EXERCISE GOAL: Reproduce the listing below word for word, from the first line to the last, without changing anything.

------------------------------------------------

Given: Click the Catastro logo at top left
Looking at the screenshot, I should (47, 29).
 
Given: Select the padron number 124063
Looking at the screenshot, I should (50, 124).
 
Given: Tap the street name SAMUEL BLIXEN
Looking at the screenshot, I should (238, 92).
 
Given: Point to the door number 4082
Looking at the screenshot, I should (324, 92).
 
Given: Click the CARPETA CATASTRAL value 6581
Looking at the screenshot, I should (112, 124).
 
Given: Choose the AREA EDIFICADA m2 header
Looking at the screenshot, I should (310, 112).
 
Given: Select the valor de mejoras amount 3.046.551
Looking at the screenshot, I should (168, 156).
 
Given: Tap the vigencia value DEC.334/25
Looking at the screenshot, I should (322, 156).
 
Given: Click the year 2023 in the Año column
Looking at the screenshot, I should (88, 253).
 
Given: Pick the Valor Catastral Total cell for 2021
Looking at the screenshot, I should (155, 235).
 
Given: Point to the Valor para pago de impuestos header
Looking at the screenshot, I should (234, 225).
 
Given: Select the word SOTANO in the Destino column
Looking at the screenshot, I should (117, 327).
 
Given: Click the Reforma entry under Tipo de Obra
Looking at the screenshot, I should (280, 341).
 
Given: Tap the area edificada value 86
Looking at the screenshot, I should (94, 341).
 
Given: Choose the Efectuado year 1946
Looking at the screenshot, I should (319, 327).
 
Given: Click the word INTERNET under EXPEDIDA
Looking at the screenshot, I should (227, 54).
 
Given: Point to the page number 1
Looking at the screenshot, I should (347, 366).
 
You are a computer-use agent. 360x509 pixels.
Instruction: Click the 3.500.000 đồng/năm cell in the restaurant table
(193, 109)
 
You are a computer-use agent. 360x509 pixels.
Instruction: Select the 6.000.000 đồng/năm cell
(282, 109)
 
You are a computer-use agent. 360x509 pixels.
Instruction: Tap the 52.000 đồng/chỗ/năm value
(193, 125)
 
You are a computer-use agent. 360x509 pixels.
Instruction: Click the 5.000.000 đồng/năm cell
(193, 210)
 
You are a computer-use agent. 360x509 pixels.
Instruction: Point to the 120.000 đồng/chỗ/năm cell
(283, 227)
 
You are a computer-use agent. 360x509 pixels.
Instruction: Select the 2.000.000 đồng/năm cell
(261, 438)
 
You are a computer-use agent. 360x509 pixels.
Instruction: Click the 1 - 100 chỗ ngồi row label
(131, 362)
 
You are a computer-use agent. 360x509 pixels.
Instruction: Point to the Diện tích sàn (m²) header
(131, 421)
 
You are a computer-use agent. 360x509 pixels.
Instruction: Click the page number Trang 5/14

------------------------------------------------

SOLUTION TO THIS PROBLEM:
Given: Click the Catastro logo at top left
Looking at the screenshot, I should (47, 29).
 
Given: Select the padron number 124063
Looking at the screenshot, I should (50, 124).
 
Given: Tap the street name SAMUEL BLIXEN
Looking at the screenshot, I should (238, 92).
 
Given: Point to the door number 4082
Looking at the screenshot, I should (324, 92).
 
Given: Click the CARPETA CATASTRAL value 6581
Looking at the screenshot, I should (112, 124).
 
Given: Choose the AREA EDIFICADA m2 header
Looking at the screenshot, I should (310, 112).
 
Given: Select the valor de mejoras amount 3.046.551
Looking at the screenshot, I should (168, 156).
 
Given: Tap the vigencia value DEC.334/25
Looking at the screenshot, I should (322, 156).
 
Given: Click the year 2023 in the Año column
Looking at the screenshot, I should (88, 253).
 
Given: Pick the Valor Catastral Total cell for 2021
Looking at the screenshot, I should (155, 235).
 
Given: Point to the Valor para pago de impuestos header
Looking at the screenshot, I should (234, 225).
 
Given: Select the word SOTANO in the Destino column
Looking at the screenshot, I should (117, 327).
 
Given: Click the Reforma entry under Tipo de Obra
Looking at the screenshot, I should (280, 341).
 
Given: Tap the area edificada value 86
Looking at the screenshot, I should (94, 341).
 
Given: Choose the Efectuado year 1946
Looking at the screenshot, I should (319, 327).
 
Given: Click the word INTERNET under EXPEDIDA
Looking at the screenshot, I should (227, 54).
 
Given: Point to the page number 1
Looking at the screenshot, I should (347, 366).
 
You are a computer-use agent. 360x509 pixels.
Instruction: Click the 3.500.000 đồng/năm cell in the restaurant table
(193, 109)
 
You are a computer-use agent. 360x509 pixels.
Instruction: Select the 6.000.000 đồng/năm cell
(282, 109)
 
You are a computer-use agent. 360x509 pixels.
Instruction: Tap the 52.000 đồng/chỗ/năm value
(193, 125)
 
You are a computer-use agent. 360x509 pixels.
Instruction: Click the 5.000.000 đồng/năm cell
(193, 210)
 
You are a computer-use agent. 360x509 pixels.
Instruction: Point to the 120.000 đồng/chỗ/năm cell
(283, 227)
 
You are a computer-use agent. 360x509 pixels.
Instruction: Select the 2.000.000 đồng/năm cell
(261, 438)
 
You are a computer-use agent. 360x509 pixels.
Instruction: Click the 1 - 100 chỗ ngồi row label
(131, 362)
 
You are a computer-use agent. 360x509 pixels.
Instruction: Point to the Diện tích sàn (m²) header
(131, 421)
 
You are a computer-use agent. 360x509 pixels.
Instruction: Click the page number Trang 5/14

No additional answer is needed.